*PASSAGE FOR REVIEW:*

Discipline: Biological Sciences
Subcategory: Physiology and Health
Session: 3
Shericia C. Campbell - Virginia State University
Co-Author(s): Michael J. Zeitz, Mira Tanenbaum, & James W. Smyth
Heart Disease is the leading cause of death in the United States, with cardiovascular disease accounting for 1 in 4 of all deaths. In order for each heartbeat to occur, billions of cardiac muscle cells must contract simultaneously. These synchronized contractions are made possible by a subcellular channel known as the gap junction, which propagates direct signals from one cell to another at intercalated discs between cells. The gap junction protein Connexin-43(Cx43) is expressed in the working myocardium. During heart disease, such as cardiac hypertrophy, our lab has found that cardiomyocytes initiate the integrated stress response (ISR) resulting in altered Cx43 expression and localization. Hypertrophic cardiomyocytes are enlarged and alterations in Cx43 regulation lead to arrhythmias. We hypothesized that blocking the ISR would rescue Cx43 gap junction formation and restore proper intercellular communication in diseased hearts. Hypertrophy was induced in the hearts of adult C57BL/6 mice over seven days by osmotic minipump delivered isoproterenol with or without the ISR inhibitor ISRIB. Hearts were snap frozen and cryosectioned for immunostaining and
analysis by confocal microscopy. ImageJ software was employed to measure localization of Cx43 at the intercalated disc based on colocalization with N-cadherin and cell size. ISRIB treatment prevented pathological cell size increases while preserving more normal Cx43 expression. We are currently employing super-resolution microscopy to further define changes in cell junctions. Our data identify blocking the cellular stress response and preserving normal protein translation as a viable therapeutic avenue in preventing the arrhythmogenic pathological remodeling of cardiac gap junctions.
Funder Acknowledgement(s): NIH NHLBI R01 HC 132236
Faculty Advisor: James W. Smyth, smythj@vtc.vt.edu
Role: I did the data analysis of the cryosectioned mice hearts, and used a software to analyze the amount of Cx 43, and N-Cadherin.

*EXERCISE DATA:*
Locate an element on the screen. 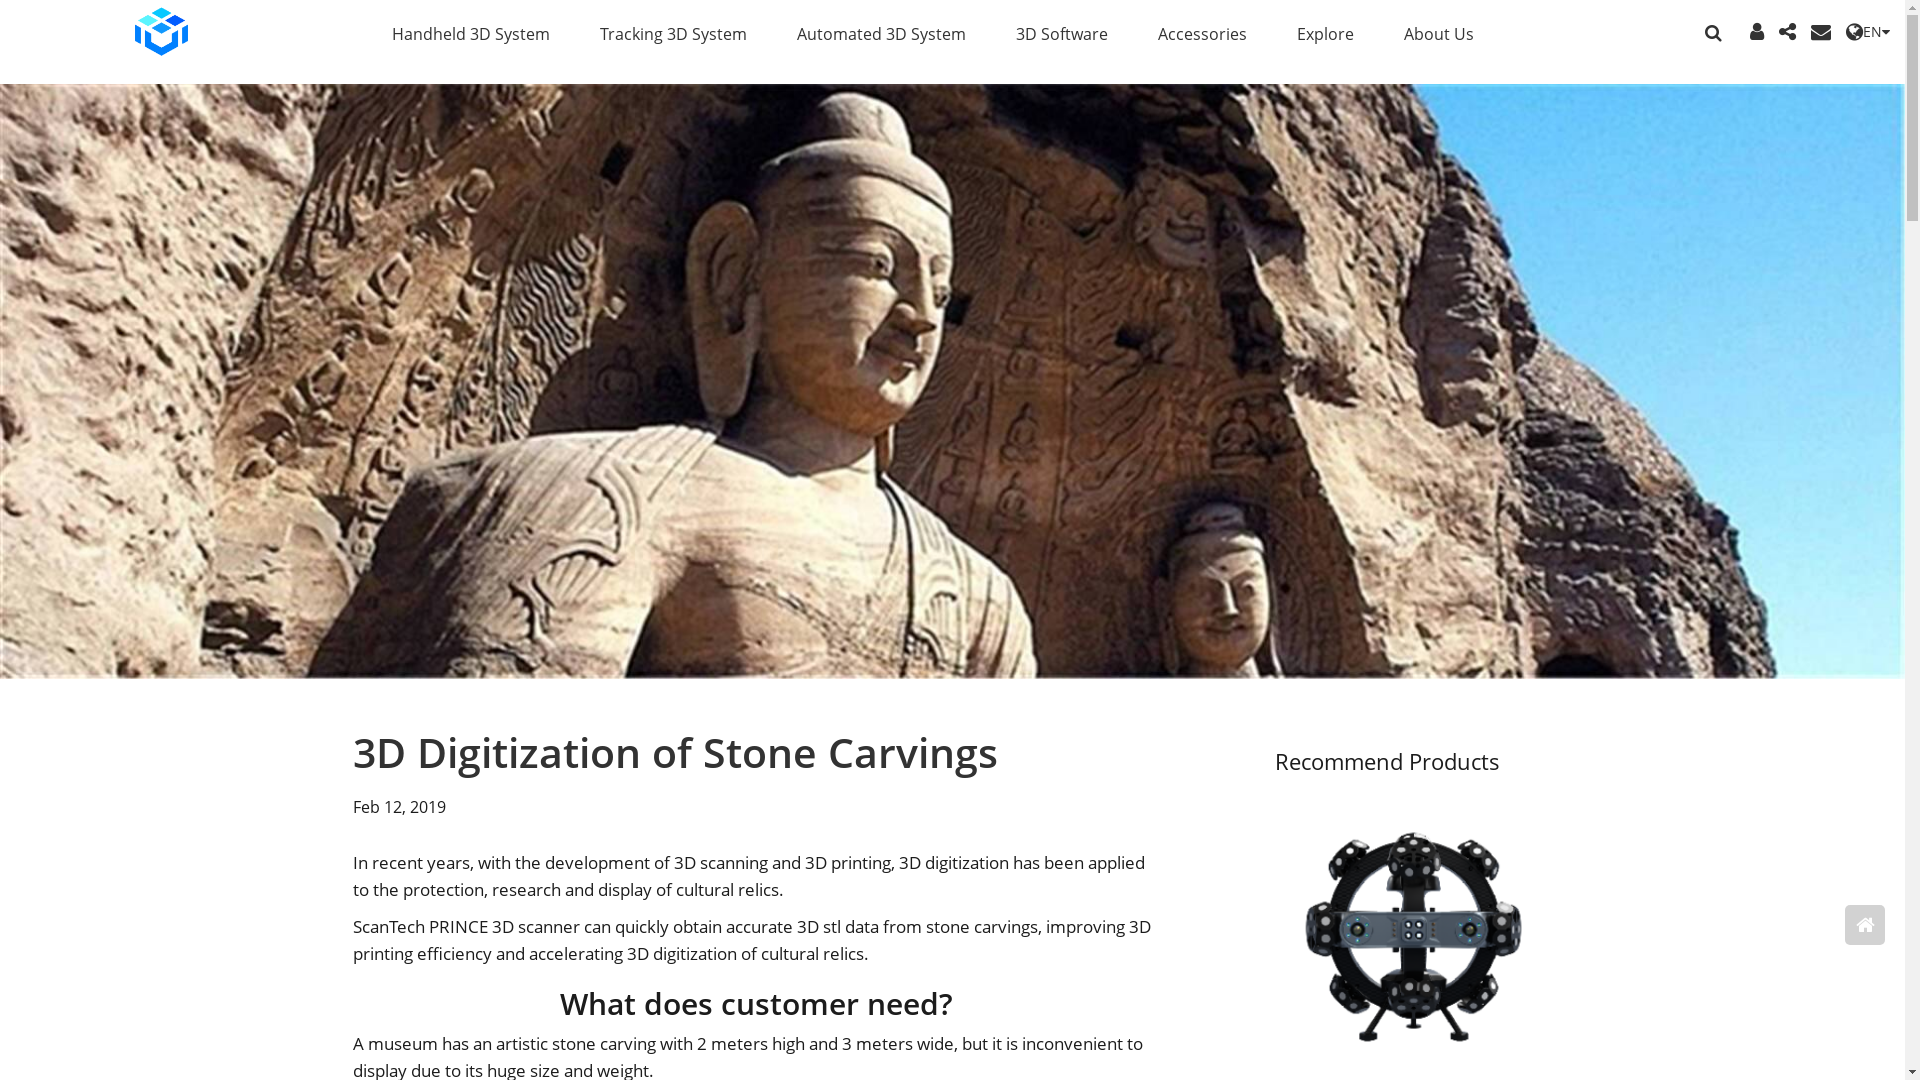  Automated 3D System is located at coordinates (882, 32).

*ACTIVITY LIST:*
a - In the gap junction abstract, how do billions of cardiac muscle cells manage to contract at the same moment?
b - Write out the gap junction abstract starting at "Funder Acknowledgement(s): NIH" and ending at "43, and N-Cadherin.".

*RESULTS FOR EACH TASK:*
a - A subcellular channel called the gap junction makes their synchronized contractions possible. It passes direct signals from one cell to another at the intercalated discs between cells.

b -
Funder Acknowledgement(s): NIH NHLBI R01 HC 132236
Faculty Advisor: James W. Smyth, smythj@vtc.vt.edu
Role: I did the data analysis of the cryosectioned mice hearts, and used a software to analyze the amount of Cx 43, and N-Cadherin.